INSTRUCTIONS FOR THE TASK:
Could you copy out everything from the line containing "You are a computer-use agent. Screen" down to the last of the lines, replacing "Undo" with "Redo" and leaving all else unchanged?

INPUT:

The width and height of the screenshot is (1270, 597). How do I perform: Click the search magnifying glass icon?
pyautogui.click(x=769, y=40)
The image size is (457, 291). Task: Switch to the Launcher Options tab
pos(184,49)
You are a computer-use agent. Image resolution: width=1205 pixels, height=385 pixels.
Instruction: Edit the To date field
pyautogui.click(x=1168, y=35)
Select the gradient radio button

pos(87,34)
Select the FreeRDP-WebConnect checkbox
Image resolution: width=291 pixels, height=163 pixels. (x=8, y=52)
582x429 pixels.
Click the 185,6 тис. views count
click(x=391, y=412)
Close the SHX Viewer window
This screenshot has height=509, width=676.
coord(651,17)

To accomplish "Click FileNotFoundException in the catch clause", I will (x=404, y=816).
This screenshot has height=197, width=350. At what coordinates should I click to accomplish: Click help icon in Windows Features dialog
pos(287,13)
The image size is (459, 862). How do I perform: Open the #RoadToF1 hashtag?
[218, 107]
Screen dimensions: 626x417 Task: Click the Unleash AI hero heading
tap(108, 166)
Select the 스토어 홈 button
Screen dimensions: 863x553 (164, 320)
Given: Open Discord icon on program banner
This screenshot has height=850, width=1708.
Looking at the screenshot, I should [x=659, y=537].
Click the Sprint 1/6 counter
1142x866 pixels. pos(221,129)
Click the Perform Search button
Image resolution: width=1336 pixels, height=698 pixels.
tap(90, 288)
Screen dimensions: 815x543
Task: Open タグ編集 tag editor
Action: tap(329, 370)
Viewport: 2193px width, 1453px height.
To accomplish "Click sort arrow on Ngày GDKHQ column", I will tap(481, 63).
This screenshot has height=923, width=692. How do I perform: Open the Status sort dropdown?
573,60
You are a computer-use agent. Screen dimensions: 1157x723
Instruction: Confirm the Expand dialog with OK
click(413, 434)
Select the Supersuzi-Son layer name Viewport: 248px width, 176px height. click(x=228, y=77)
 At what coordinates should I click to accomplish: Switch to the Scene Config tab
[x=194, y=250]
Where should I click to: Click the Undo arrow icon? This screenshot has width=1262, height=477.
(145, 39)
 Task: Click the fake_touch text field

RESPONSE:
You are a computer-use agent. Screen dimensions: 1157x723
Instruction: Confirm the Expand dialog with OK
click(413, 434)
Select the Supersuzi-Son layer name Viewport: 248px width, 176px height. click(x=228, y=77)
 At what coordinates should I click to accomplish: Switch to the Scene Config tab
[x=194, y=250]
Where should I click to: Click the Redo arrow icon? This screenshot has width=1262, height=477.
(145, 39)
 Task: Click the fake_touch text field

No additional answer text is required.